Seuls les endroits qui ne sont pas appropriés à un usage important, tels que les rochers hauts de plus de 3 téfa’h (environ 23 cm) et dont la largeur est inférieure à 4 téfa’h (environ 30 cm) conservent le statut de meqom ptor, et il est permis de transférer un objet vers eux, depuis un domaine particulier ou public, ou inversement de transférer l’objet depuis le meqom ptor jusqu’au domaine particulier ou public. La raison pour laquelle nos sages n’ont pas décrété d’interdit sur un semblable meqom ptor est que ce lieu diffère entièrement des autres domaines : du fait qu’il est haut d’au moins 3 téfa’h, il est considéré comme séparé de la surface du sol ; et du fait que sa largeur est inférieure à 4 téfa’h, il n’a pas la superficie d’un lieu important, et l’on ne risque pas de se tromper, et de penser que, puisqu’il est permis d’y porter, il est également permis de porter en d’autres lieux dont la superficie est celle de lieux importants[2].
En revanche, tout le monde s’accorde à dire qu’il ne saurait y avoir de meqom ptor inclus dans un domaine particulier, car la clôture qui entoure ce dernier confère à tout ce qui s’y trouve le statut de domaine particulier (Rama 345, 19, Béour Halakha ad loc. ד »ה ר »ן et יש חולקים).

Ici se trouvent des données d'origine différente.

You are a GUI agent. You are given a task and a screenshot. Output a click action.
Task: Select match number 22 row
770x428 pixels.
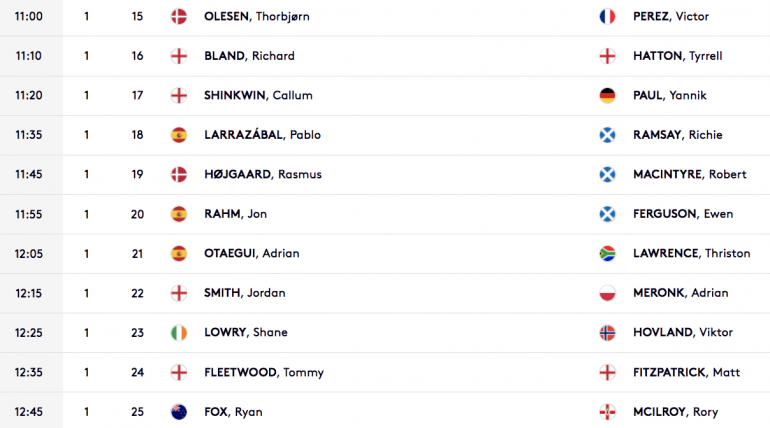(x=385, y=294)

Le domaine public s’étend, en hauteur, jusqu’à 10 téfa’h seulement. Un homme qui prendrait un objet en main, et qui marcherait sur une corde ou sur une poutre suspendue au-dessus du domaine public, ne transgresserait pas l’interdit de porter, car l’air qui se situe au-dessus de 10 téfa’h est considéré comme meqom ptor. En revanche, les avis sont partagés s’agissant d’une table de plus de 10 téfa’h de hauteur, de plus de 4 téfa’h de largeur, et qui se tiendrait dans le domaine public ou dans un karmelit. Selon le Choul’han ‘Aroukh 345, 16, puisque cette table n’a pas de cloisons qui en feraient un domaine particulier, son statut est celui de karmelit ; selon le Michna Beroura 345, 66 et le Gaon de Vilna, se basant sur plusieurs Richonim, il s’agit d’un meqom ptor, car il n’y a pas de karmelit ni de domaine public au-delà de 10 téfa’h. Selon le Cha’ar Hatsioun 68, le Choul’han ‘Aroukh lui-même est revenu sur son avis (Hilkhot ‘Erouvin du Rav Lange, p. 20).